(Records from a dataset)
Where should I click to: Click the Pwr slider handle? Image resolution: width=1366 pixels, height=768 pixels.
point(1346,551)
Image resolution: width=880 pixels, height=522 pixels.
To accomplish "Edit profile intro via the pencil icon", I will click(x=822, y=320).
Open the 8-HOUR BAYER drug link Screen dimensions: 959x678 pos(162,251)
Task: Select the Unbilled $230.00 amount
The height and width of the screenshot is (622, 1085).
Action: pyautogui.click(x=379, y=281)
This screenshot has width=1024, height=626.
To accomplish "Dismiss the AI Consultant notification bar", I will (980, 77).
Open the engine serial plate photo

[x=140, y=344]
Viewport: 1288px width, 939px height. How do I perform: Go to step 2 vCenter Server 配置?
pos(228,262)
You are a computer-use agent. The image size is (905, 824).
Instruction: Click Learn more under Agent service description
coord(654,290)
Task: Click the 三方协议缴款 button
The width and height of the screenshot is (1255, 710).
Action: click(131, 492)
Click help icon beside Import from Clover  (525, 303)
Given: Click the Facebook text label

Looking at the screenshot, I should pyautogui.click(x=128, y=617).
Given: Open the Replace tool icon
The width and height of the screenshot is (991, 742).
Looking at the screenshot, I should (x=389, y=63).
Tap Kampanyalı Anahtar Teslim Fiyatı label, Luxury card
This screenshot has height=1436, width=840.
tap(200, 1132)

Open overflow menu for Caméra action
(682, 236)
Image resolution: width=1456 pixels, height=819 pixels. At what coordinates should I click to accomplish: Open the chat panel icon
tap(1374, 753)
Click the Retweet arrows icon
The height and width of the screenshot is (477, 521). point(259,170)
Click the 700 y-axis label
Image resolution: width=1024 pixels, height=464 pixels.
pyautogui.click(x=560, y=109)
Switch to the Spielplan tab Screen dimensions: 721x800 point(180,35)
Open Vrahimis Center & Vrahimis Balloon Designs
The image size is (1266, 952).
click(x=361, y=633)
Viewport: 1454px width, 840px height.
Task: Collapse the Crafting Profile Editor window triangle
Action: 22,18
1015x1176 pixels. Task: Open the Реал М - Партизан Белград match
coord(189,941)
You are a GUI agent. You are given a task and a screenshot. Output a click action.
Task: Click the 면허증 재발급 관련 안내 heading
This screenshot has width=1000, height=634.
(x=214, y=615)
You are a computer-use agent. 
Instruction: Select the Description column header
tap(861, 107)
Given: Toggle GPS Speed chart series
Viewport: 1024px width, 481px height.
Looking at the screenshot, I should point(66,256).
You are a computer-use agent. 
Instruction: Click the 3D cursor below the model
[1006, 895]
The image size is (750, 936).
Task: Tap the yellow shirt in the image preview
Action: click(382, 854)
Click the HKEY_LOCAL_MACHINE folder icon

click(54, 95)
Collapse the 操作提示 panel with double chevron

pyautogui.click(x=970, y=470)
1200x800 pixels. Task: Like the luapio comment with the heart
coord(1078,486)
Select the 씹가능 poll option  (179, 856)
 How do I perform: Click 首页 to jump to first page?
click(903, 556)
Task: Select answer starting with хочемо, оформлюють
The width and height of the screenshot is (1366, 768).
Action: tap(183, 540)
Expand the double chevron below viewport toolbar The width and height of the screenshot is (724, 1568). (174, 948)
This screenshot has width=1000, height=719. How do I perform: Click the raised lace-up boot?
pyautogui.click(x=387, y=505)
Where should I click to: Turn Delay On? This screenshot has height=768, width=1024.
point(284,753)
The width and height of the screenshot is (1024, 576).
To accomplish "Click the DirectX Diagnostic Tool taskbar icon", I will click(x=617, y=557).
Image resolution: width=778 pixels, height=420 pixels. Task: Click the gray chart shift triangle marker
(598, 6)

## Required work:
Each record above should be restated word for word.

## Answer box:
Where should I click to: Click the Pwr slider handle? Image resolution: width=1366 pixels, height=768 pixels.
point(1346,551)
Image resolution: width=880 pixels, height=522 pixels.
To accomplish "Edit profile intro via the pencil icon", I will click(x=822, y=320).
Open the 8-HOUR BAYER drug link Screen dimensions: 959x678 pos(162,251)
Task: Select the Unbilled $230.00 amount
The height and width of the screenshot is (622, 1085).
Action: pyautogui.click(x=379, y=281)
This screenshot has width=1024, height=626.
To accomplish "Dismiss the AI Consultant notification bar", I will (980, 77).
Open the engine serial plate photo

[x=140, y=344]
Viewport: 1288px width, 939px height. How do I perform: Go to step 2 vCenter Server 配置?
pos(228,262)
You are a computer-use agent. The image size is (905, 824).
Instruction: Click Learn more under Agent service description
coord(654,290)
Task: Click the 三方协议缴款 button
The width and height of the screenshot is (1255, 710).
Action: click(131, 492)
Click help icon beside Import from Clover  (525, 303)
Given: Click the Facebook text label

Looking at the screenshot, I should pyautogui.click(x=128, y=617).
Given: Open the Replace tool icon
The width and height of the screenshot is (991, 742).
Looking at the screenshot, I should (x=389, y=63).
Tap Kampanyalı Anahtar Teslim Fiyatı label, Luxury card
This screenshot has height=1436, width=840.
tap(200, 1132)

Open overflow menu for Caméra action
(682, 236)
Image resolution: width=1456 pixels, height=819 pixels. At what coordinates should I click to accomplish: Open the chat panel icon
tap(1374, 753)
Click the Retweet arrows icon
The height and width of the screenshot is (477, 521). point(259,170)
Click the 700 y-axis label
Image resolution: width=1024 pixels, height=464 pixels.
pyautogui.click(x=560, y=109)
Switch to the Spielplan tab Screen dimensions: 721x800 point(180,35)
Open Vrahimis Center & Vrahimis Balloon Designs
The image size is (1266, 952).
click(x=361, y=633)
Viewport: 1454px width, 840px height.
Task: Collapse the Crafting Profile Editor window triangle
Action: 22,18
1015x1176 pixels. Task: Open the Реал М - Партизан Белград match
coord(189,941)
You are a GUI agent. You are given a task and a screenshot. Output a click action.
Task: Click the 면허증 재발급 관련 안내 heading
This screenshot has width=1000, height=634.
(x=214, y=615)
You are a computer-use agent. 
Instruction: Select the Description column header
tap(861, 107)
Given: Toggle GPS Speed chart series
Viewport: 1024px width, 481px height.
Looking at the screenshot, I should point(66,256).
You are a computer-use agent. 
Instruction: Click the 3D cursor below the model
[1006, 895]
The image size is (750, 936).
Task: Tap the yellow shirt in the image preview
Action: click(382, 854)
Click the HKEY_LOCAL_MACHINE folder icon

click(54, 95)
Collapse the 操作提示 panel with double chevron

pyautogui.click(x=970, y=470)
1200x800 pixels. Task: Like the luapio comment with the heart
coord(1078,486)
Select the 씹가능 poll option  (179, 856)
 How do I perform: Click 首页 to jump to first page?
click(903, 556)
Task: Select answer starting with хочемо, оформлюють
The width and height of the screenshot is (1366, 768).
Action: tap(183, 540)
Expand the double chevron below viewport toolbar The width and height of the screenshot is (724, 1568). (174, 948)
This screenshot has width=1000, height=719. How do I perform: Click the raised lace-up boot?
pyautogui.click(x=387, y=505)
Where should I click to: Turn Delay On? This screenshot has height=768, width=1024.
point(284,753)
The width and height of the screenshot is (1024, 576).
To accomplish "Click the DirectX Diagnostic Tool taskbar icon", I will click(x=617, y=557).
Image resolution: width=778 pixels, height=420 pixels. Task: Click the gray chart shift triangle marker
(598, 6)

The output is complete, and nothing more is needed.